:: Brief 1 ::
Can you copy the section of the blog post about arm pain from "Friday, February 10, 2012" to "have relaxing walks." word for word?
:: Brief 2 ::
What comes next in the blog post about arm pain? Write a continuation that starts after its final sentence.

:: Selected excerpt ::
Pages

Friday, February 10, 2012

I'm having the most annoying day

arm pain. and work pain. i did have a massage last night, but i easily got tensed up when i realized my house was  a mess, the dishes are toppling over in the sink, and the clean clothes are in the basket. Gerry has been sick this week, but come on!!! Women take care of babies when they're sick, clean the house etc.... I am in constant pain every fucking day and i cannot handle doing everything myself. I think this blog may just be a vent. i think i need to hire someone to clean my house too. I just cannot do it, I walk Bella and lucky for me she and I have relaxing walks.

:: Dataset extract ::
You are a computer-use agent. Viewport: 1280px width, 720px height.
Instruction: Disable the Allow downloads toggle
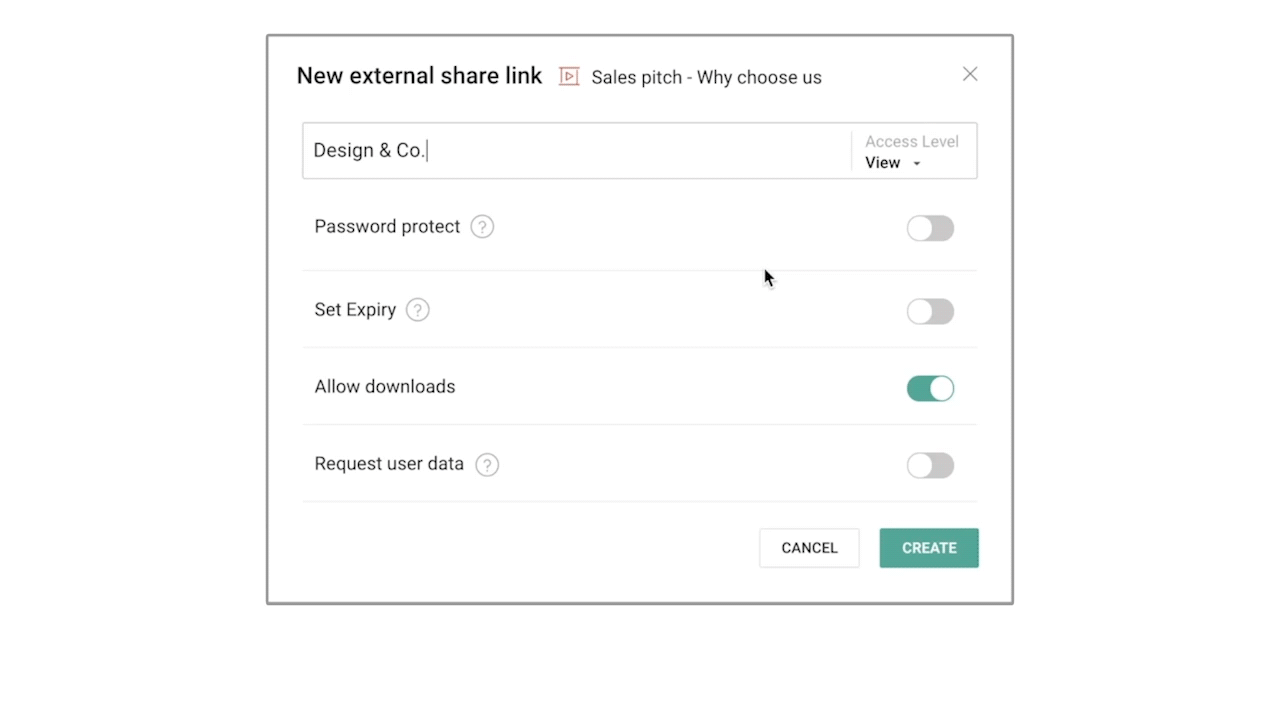click(930, 388)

:: Result 1 ::
Friday, February 10, 2012

I'm having the most annoying day

arm pain. and work pain. i did have a massage last night, but i easily got tensed up when i realized my house was  a mess, the dishes are toppling over in the sink, and the clean clothes are in the basket. Gerry has been sick this week, but come on!!! Women take care of babies when they're sick, clean the house etc.... I am in constant pain every fucking day and i cannot handle doing everything myself. I think this blog may just be a vent. i think i need to hire someone to clean my house too. I just cannot do it, I walk Bella and lucky for me she and I have relaxing walks.

:: Result 2 ::
let me tell you something that happened this AM. I had to wake up early because i had an early appointment before work. i got out of the shower and i could hear Bella get off the bed and out of the bedroom. I am putting on my makeup and yes people no clothes on. I hear Gerry coughing, his phone rings or something and yet i do not hear him walking towards the door to let Bella out. Our dog has a UTI. The poor thing has to go out but if I wasn't there would have to wait for his ass to get out of bed? poor dog. I get out of the bathroom put pants on and i have my bra on and notice that Gerry is on the couch doing something with his phone and i ask if he let Bella out, "No." WTF? i walk over to the front door, NO SHIRT and open the door. I feed Bella, give her meds to her, and finish getting ready. HE didn't do anything!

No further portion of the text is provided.